The bout turned out to be the mismatch that many feared, with Bader thoroughly dominating in his third title defense. Bellator CEO Scott Coker acknowledged that he tried to set up a joint farewell fight between Emelianenko and Anderson Silva, the former UFC champion who is similarly far from his prime — but the Brazilian star turned it down, electing to focus on his boxing career.
“But every time I talked to Fedor, he said, ‘I want to fight Ryan Bader, and I want to fight for the belt,’” Coker said. “It was hard to tell him ... maybe he should fight somebody else. He had been on a run (of four wins in his previous five fights), and with everything he’s done for the sport, I felt like he deserved it.”

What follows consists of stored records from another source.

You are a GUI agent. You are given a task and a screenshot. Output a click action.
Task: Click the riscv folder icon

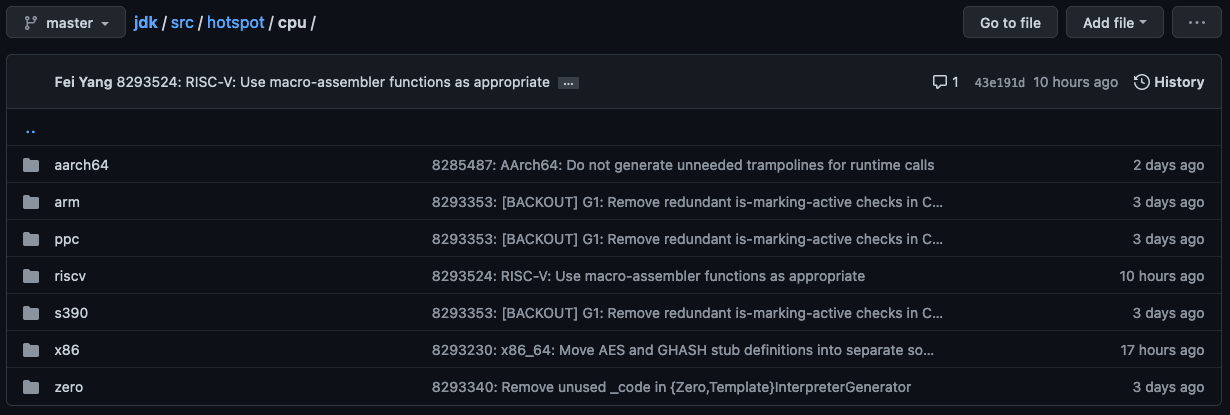point(31,276)
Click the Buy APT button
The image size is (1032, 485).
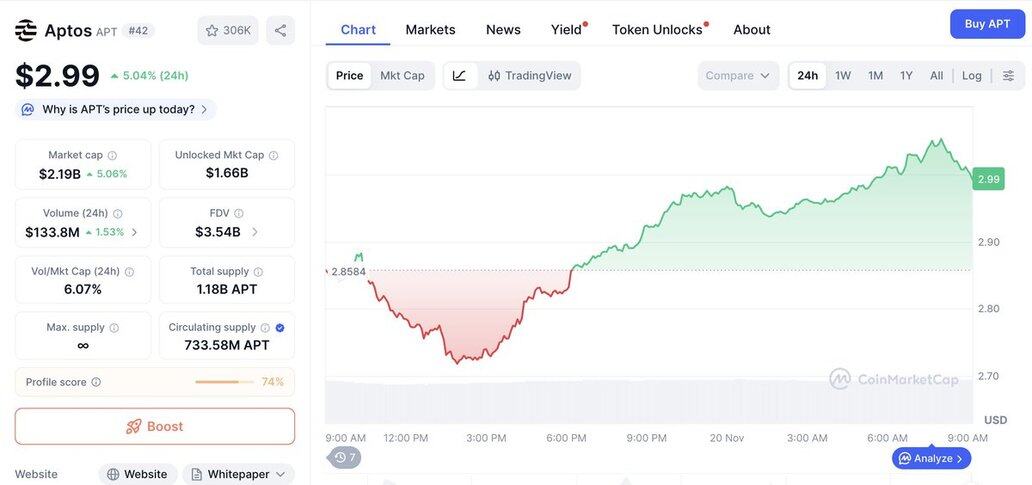tap(987, 24)
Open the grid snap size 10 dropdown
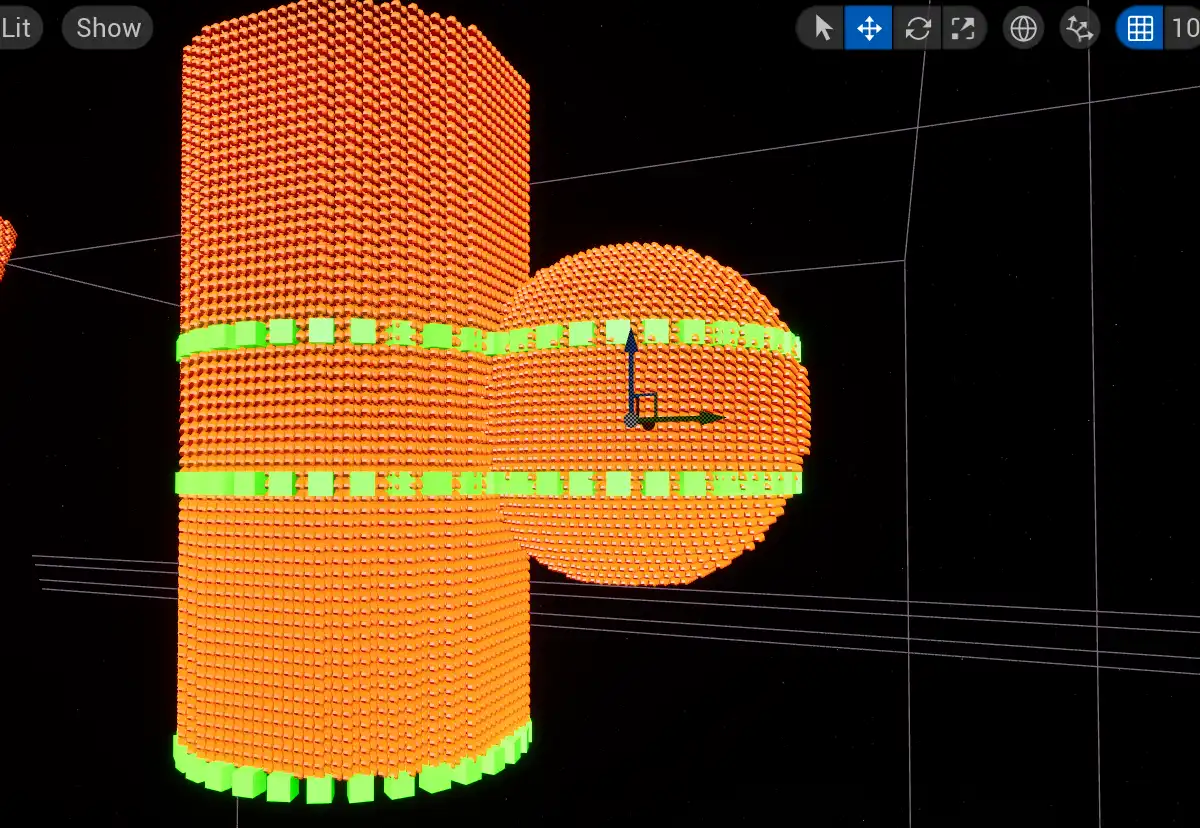Image resolution: width=1200 pixels, height=828 pixels. tap(1184, 28)
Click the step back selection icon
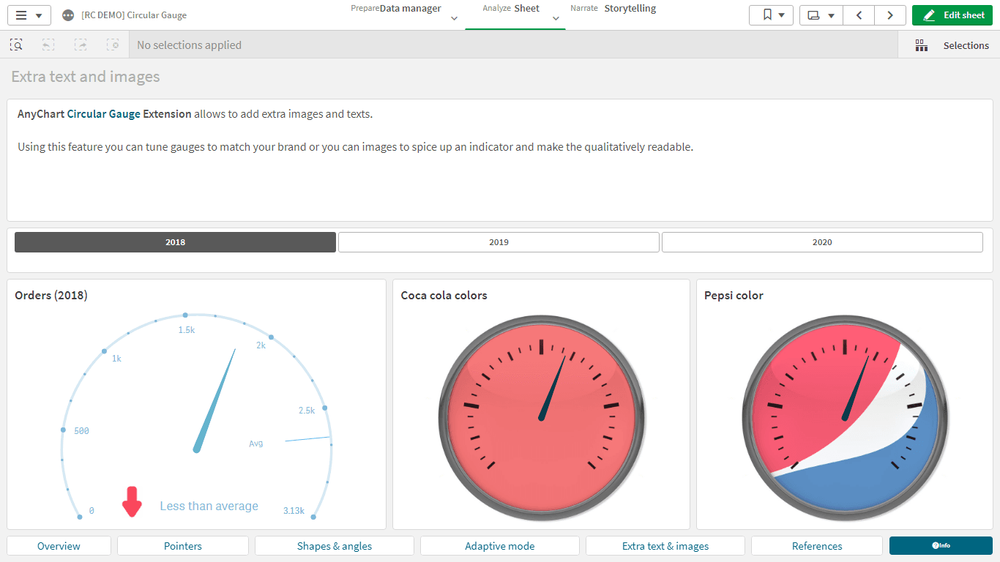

Bellator 290 marked the promotion’s debut on CBS. Both CBS and Bellator are owned by Paramount Global.
In the penultimate bout of the main card, Johnny Eblen retained his Bellator middleweight title with a dominant decision victory over Anatoly Tokov, one of Emelianenko’s proteges in Russia.
Emelianenko says he is done fighting, but not done with MMA: He plans to renew his commitment to help Tokov and other fighters who study in his camp. Coker also believes he will keep Emelianenko involved with Bellator as a brand ambassador.
“I’m going to dedicate my time to my coaching, to my team,” he said.